Segment Open

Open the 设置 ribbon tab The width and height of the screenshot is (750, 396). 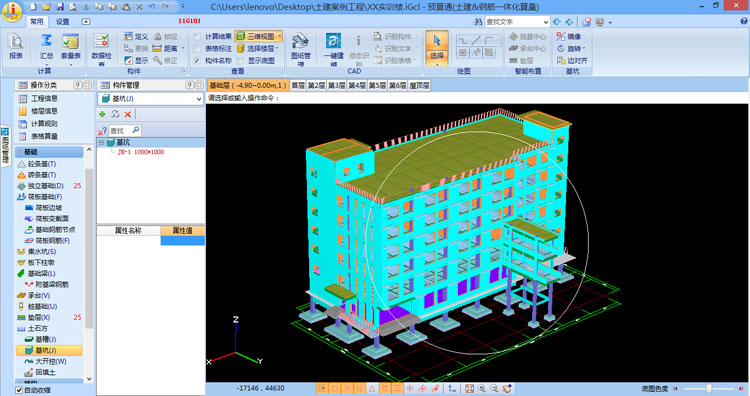[63, 22]
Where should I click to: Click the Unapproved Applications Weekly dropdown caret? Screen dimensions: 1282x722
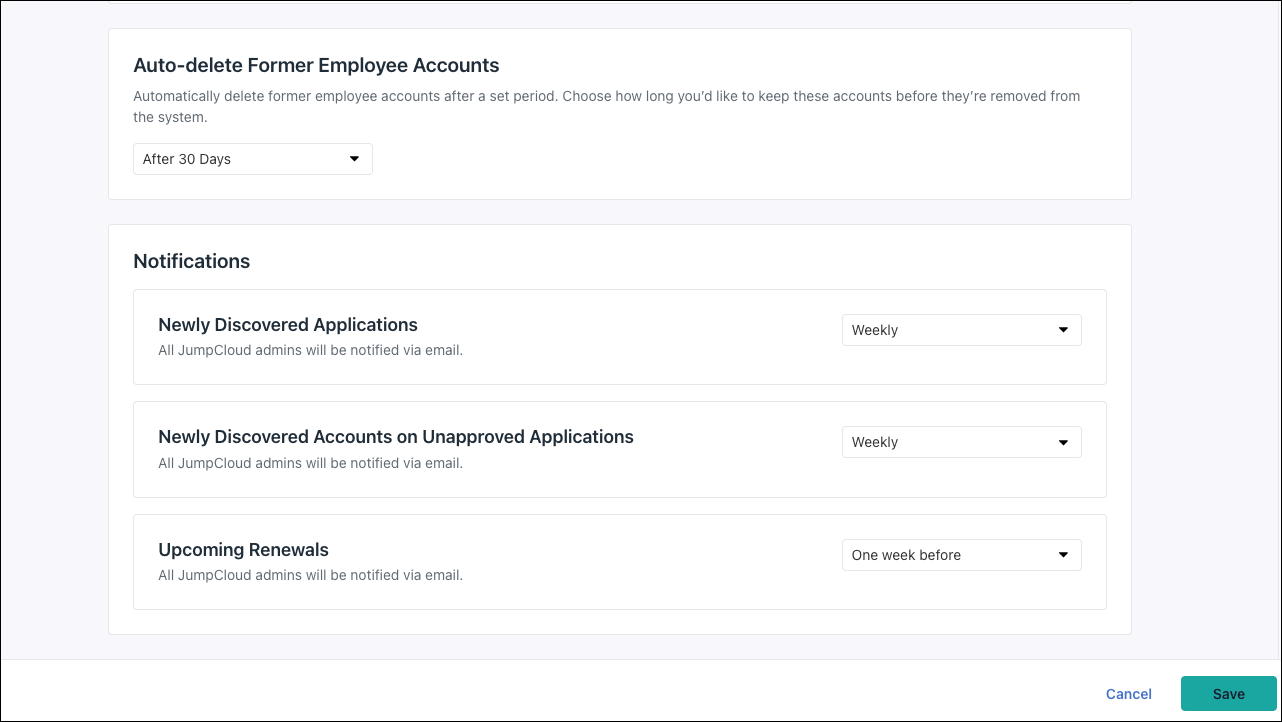point(1063,442)
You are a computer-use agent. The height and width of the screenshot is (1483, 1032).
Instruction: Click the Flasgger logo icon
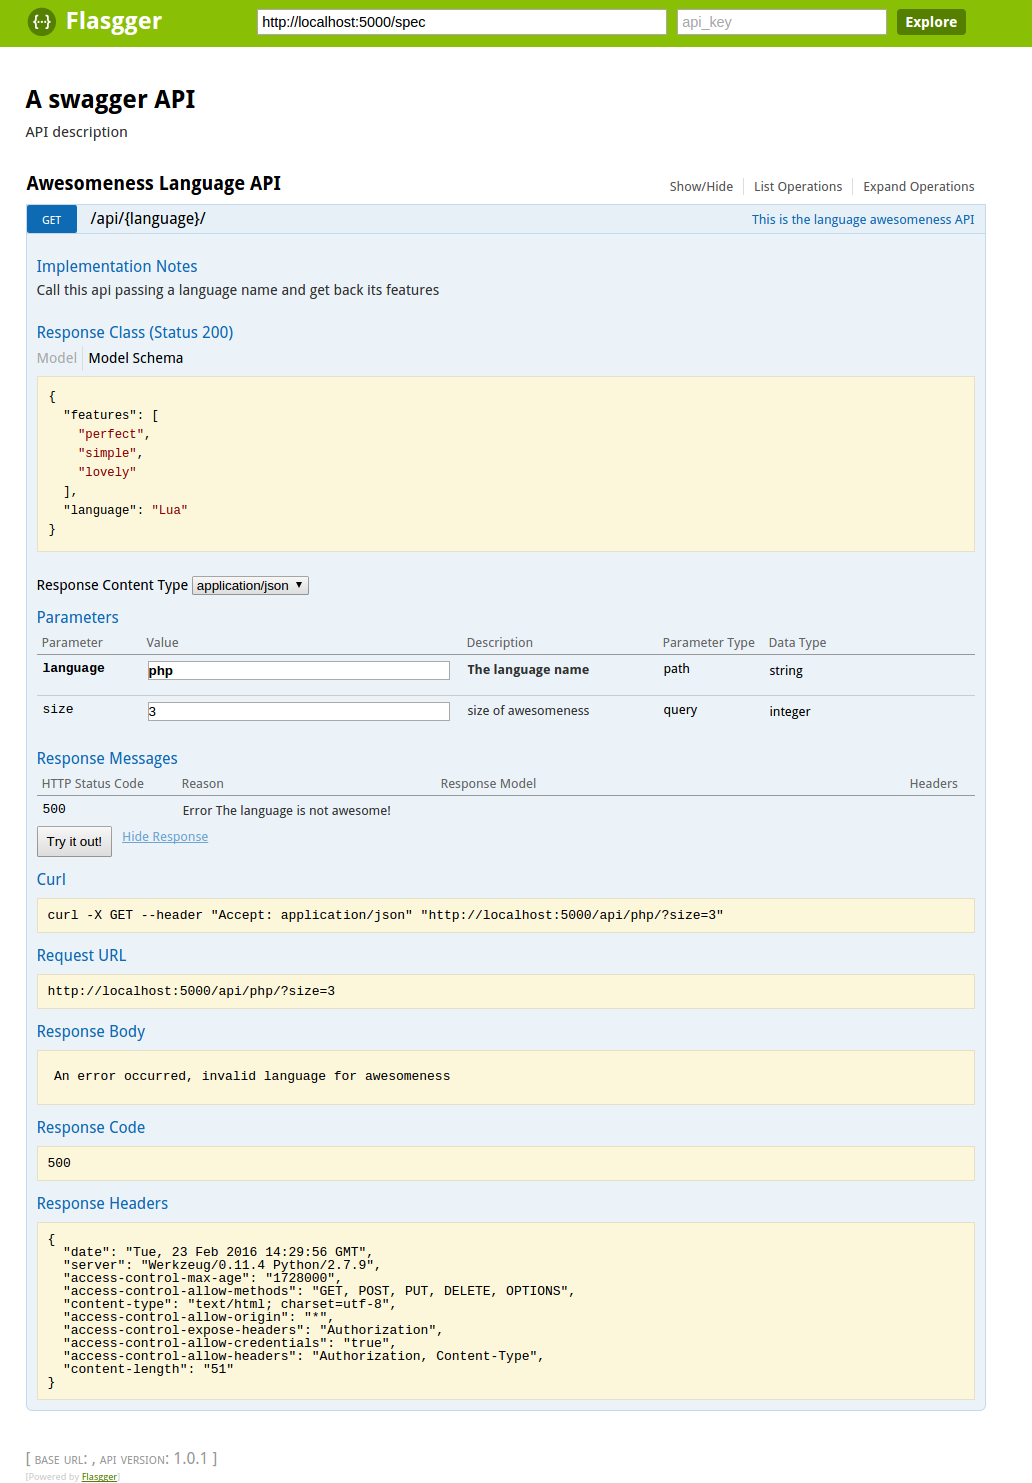click(x=41, y=21)
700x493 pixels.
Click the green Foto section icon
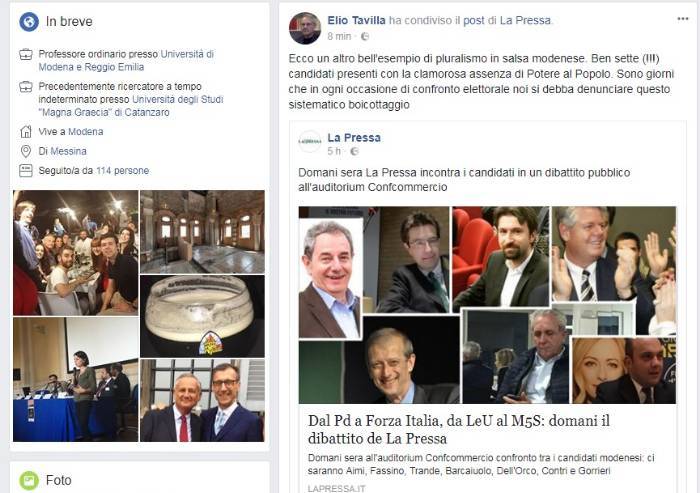29,480
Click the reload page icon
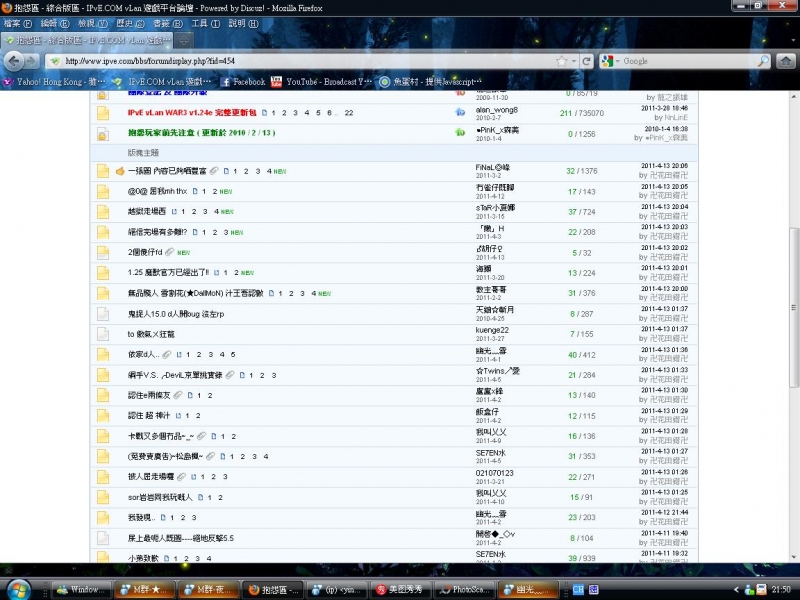 (587, 62)
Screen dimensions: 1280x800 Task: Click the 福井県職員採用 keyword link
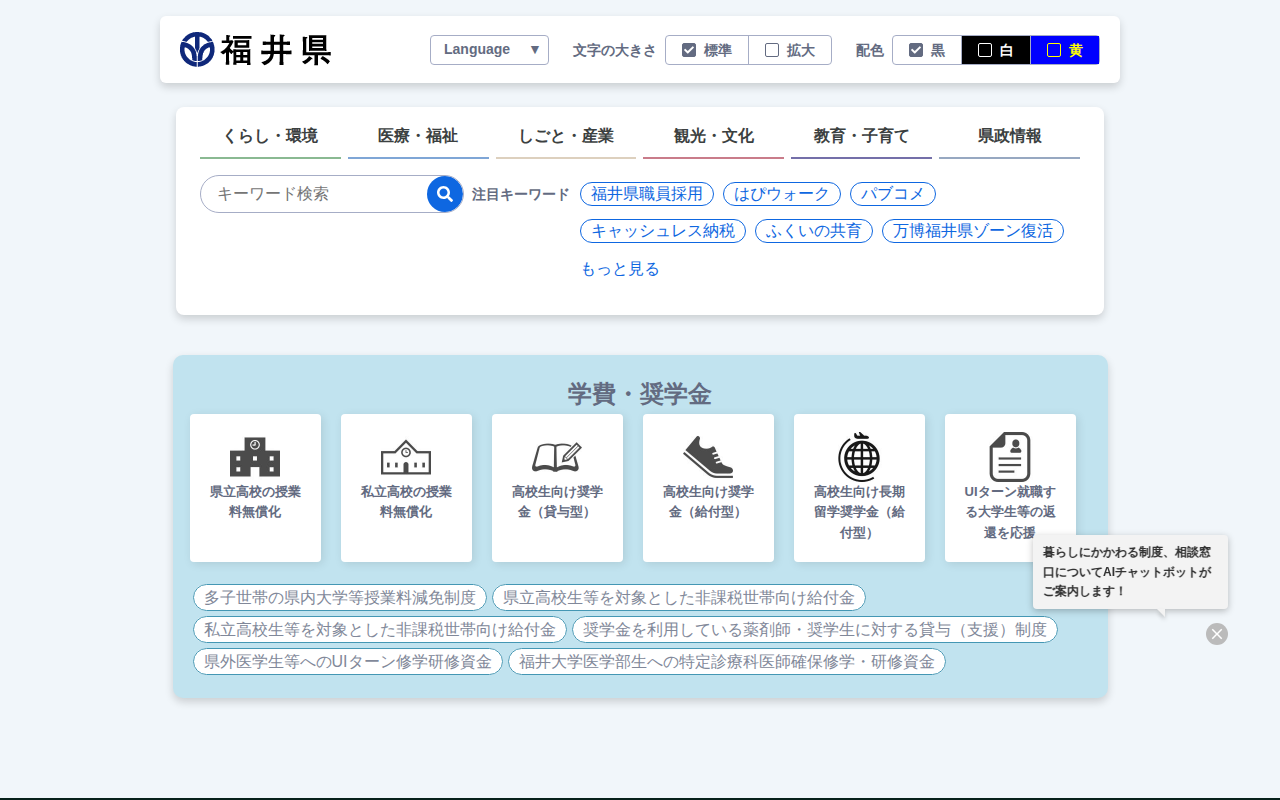(647, 194)
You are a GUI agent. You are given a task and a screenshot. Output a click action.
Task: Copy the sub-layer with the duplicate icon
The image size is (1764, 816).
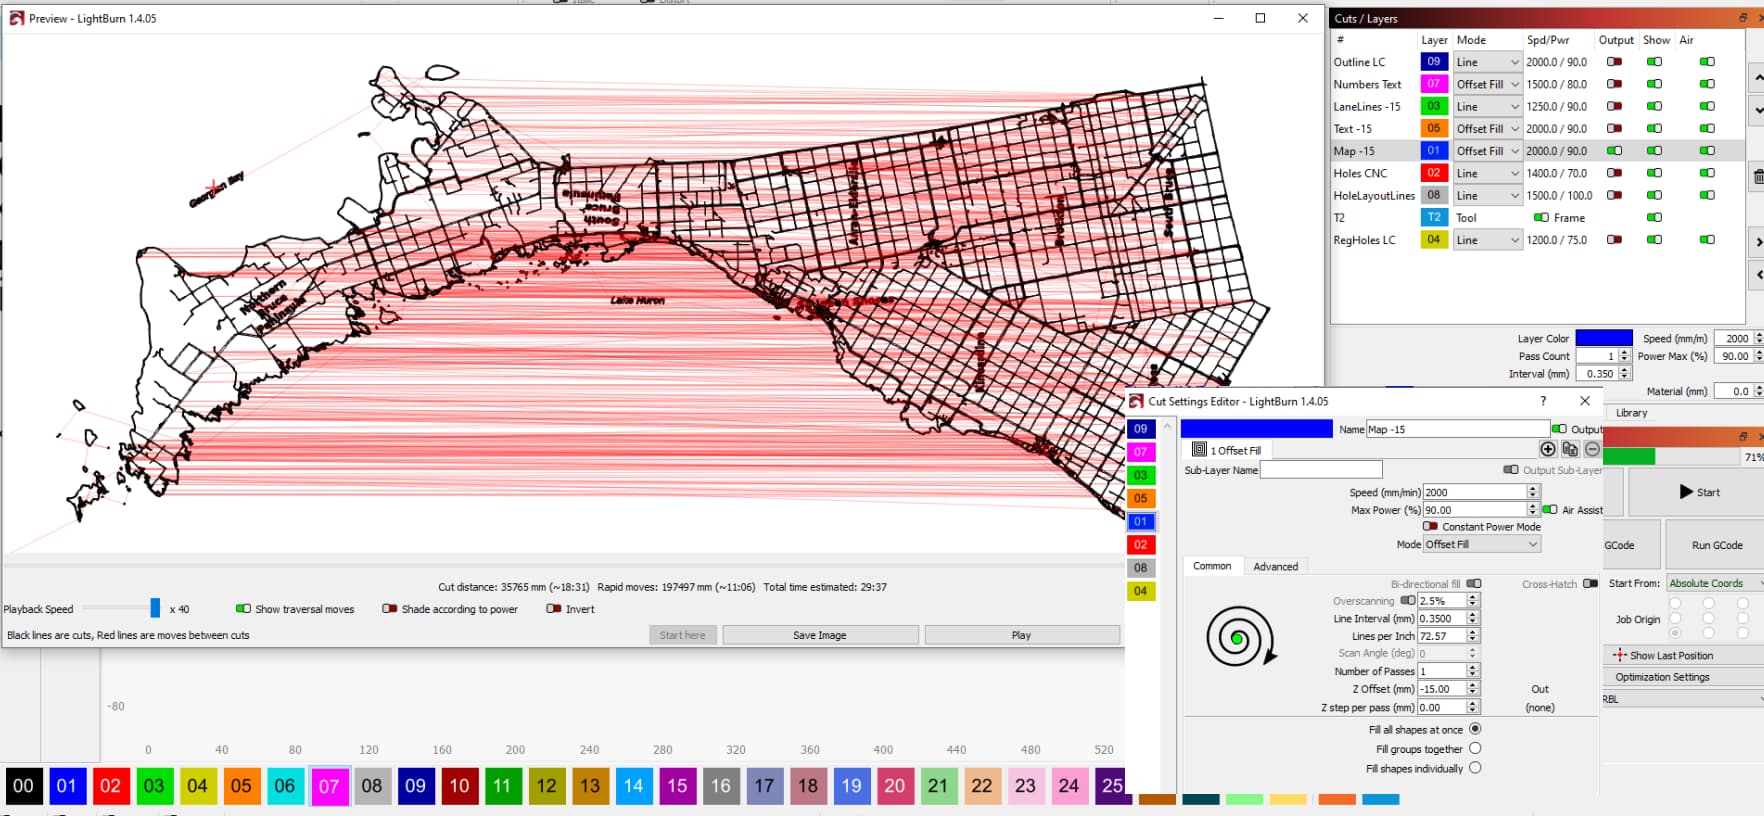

Segment Closed

--- Assigned task ---
What is needed is an exact copy of the lines from the one with "Instruction: Click the Flasgger logo icon" through the end of the data above, both included, minus any pictures.

--- Worked solution ---
Instruction: Click the Flasgger logo icon
click(x=41, y=21)
700x493 pixels.
Click the green Foto section icon
29,480
Click the reload page icon
 (587, 62)
Screen dimensions: 1280x800 Task: Click the 福井県職員採用 keyword link
(647, 194)
You are a GUI agent. You are given a task and a screenshot. Output a click action.
Task: Copy the sub-layer with the duplicate icon
The image size is (1764, 816).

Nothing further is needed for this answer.